DIRECTIONS FOR THIS TASK. Give back the data below unchanged, starting with its first line and going on through the line that contains "click(606, 639)".

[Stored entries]
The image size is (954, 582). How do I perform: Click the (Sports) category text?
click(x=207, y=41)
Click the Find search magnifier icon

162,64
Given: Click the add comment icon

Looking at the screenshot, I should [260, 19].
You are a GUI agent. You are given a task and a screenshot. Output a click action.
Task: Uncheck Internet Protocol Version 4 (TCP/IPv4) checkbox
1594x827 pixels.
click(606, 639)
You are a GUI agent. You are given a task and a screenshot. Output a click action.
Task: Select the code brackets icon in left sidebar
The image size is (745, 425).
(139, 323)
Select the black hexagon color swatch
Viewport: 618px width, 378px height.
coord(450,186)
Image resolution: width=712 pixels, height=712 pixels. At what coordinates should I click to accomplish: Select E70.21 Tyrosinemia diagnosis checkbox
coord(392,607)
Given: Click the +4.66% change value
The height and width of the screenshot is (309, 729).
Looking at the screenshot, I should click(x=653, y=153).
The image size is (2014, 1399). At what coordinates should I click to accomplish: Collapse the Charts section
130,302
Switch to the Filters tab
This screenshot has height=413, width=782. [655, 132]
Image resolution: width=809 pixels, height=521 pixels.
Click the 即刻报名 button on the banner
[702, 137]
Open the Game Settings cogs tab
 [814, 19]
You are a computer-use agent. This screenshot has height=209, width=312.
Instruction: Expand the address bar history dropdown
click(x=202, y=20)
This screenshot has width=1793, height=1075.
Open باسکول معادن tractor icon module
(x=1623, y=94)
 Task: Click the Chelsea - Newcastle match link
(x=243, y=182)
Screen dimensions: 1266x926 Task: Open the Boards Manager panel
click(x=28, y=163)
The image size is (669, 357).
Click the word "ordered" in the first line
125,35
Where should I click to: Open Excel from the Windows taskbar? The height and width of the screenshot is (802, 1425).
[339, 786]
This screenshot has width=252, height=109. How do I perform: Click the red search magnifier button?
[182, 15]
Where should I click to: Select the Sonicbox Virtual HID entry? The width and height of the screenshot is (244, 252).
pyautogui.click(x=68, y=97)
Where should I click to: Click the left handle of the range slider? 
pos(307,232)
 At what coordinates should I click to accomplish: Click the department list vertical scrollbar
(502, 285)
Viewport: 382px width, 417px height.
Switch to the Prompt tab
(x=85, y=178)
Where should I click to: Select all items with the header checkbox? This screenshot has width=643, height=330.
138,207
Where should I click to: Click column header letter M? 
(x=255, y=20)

CORRECT RESULT.
The image size is (954, 582). How do I perform: Click the (Sports) category text?
click(x=207, y=41)
Click the Find search magnifier icon

162,64
Given: Click the add comment icon

Looking at the screenshot, I should [260, 19].
You are a GUI agent. You are given a task and a screenshot. Output a click action.
Task: Uncheck Internet Protocol Version 4 (TCP/IPv4) checkbox
1594x827 pixels.
click(606, 639)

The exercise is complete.